Records

****************************************

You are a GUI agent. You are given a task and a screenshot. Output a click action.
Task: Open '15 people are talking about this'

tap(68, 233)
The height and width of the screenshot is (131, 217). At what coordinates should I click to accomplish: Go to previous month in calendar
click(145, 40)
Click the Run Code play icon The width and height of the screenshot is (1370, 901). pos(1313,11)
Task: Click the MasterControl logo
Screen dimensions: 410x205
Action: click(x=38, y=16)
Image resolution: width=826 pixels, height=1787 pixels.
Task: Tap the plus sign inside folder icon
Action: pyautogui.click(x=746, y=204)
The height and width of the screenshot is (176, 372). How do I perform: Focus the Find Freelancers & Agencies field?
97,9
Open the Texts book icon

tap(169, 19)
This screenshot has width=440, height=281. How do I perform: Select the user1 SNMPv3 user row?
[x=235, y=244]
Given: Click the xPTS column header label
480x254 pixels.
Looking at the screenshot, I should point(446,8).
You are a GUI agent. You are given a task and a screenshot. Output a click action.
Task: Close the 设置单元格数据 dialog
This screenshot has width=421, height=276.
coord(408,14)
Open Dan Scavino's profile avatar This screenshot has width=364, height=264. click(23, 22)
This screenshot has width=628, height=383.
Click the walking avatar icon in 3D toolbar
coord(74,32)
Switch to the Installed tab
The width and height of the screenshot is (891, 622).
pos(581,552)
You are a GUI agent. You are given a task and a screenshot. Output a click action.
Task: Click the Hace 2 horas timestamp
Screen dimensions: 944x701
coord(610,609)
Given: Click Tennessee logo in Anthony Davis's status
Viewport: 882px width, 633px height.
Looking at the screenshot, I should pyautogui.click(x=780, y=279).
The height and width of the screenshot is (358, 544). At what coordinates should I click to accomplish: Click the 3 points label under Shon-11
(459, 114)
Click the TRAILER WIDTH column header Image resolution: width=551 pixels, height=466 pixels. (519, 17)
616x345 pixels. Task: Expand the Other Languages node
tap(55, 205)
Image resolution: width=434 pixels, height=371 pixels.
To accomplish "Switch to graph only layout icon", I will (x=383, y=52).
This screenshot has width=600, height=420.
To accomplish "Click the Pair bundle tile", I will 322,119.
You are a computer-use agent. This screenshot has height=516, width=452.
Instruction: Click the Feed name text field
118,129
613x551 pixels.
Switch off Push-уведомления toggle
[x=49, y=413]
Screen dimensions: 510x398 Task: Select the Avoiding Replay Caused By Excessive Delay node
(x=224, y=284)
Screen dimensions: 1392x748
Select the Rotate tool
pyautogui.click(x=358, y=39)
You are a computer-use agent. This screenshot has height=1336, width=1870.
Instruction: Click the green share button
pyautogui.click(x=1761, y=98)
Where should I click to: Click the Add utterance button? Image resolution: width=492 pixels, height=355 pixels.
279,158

****************************************

• **WHAT IS REQUIRED**
Recast the items from the line with "Click the TRAILER" through the end of the items as a Markdown table with the columns Row and Line, numbering each row and leaving out blank lines.

• **COMPLETED EXERCISE**
| Row | Line |
|---|---|
| 1 | Click the TRAILER WIDTH column header Image resolution: width=551 pixels, height=466 pixels. (519, 17) |
| 2 | 616x345 pixels. Task: Expand the Other Languages node |
| 3 | tap(55, 205) |
| 4 | Image resolution: width=434 pixels, height=371 pixels. |
| 5 | To accomplish "Switch to graph only layout icon", I will (x=383, y=52). |
| 6 | This screenshot has width=600, height=420. |
| 7 | To accomplish "Click the Pair bundle tile", I will 322,119. |
| 8 | You are a computer-use agent. This screenshot has height=516, width=452. |
| 9 | Instruction: Click the Feed name text field |
| 10 | 118,129 |
| 11 | 613x551 pixels. |
| 12 | Switch off Push-уведомления toggle |
| 13 | [x=49, y=413] |
| 14 | Screen dimensions: 510x398 Task: Select the Avoiding Replay Caused By Excessive Delay node |
| 15 | (x=224, y=284) |
| 16 | Screen dimensions: 1392x748 |
| 17 | Select the Rotate tool |
| 18 | pyautogui.click(x=358, y=39) |
| 19 | You are a computer-use agent. This screenshot has height=1336, width=1870. |
| 20 | Instruction: Click the green share button |
| 21 | pyautogui.click(x=1761, y=98) |
| 22 | Where should I click to: Click the Add utterance button? Image resolution: width=492 pixels, height=355 pixels. |
| 23 | 279,158 |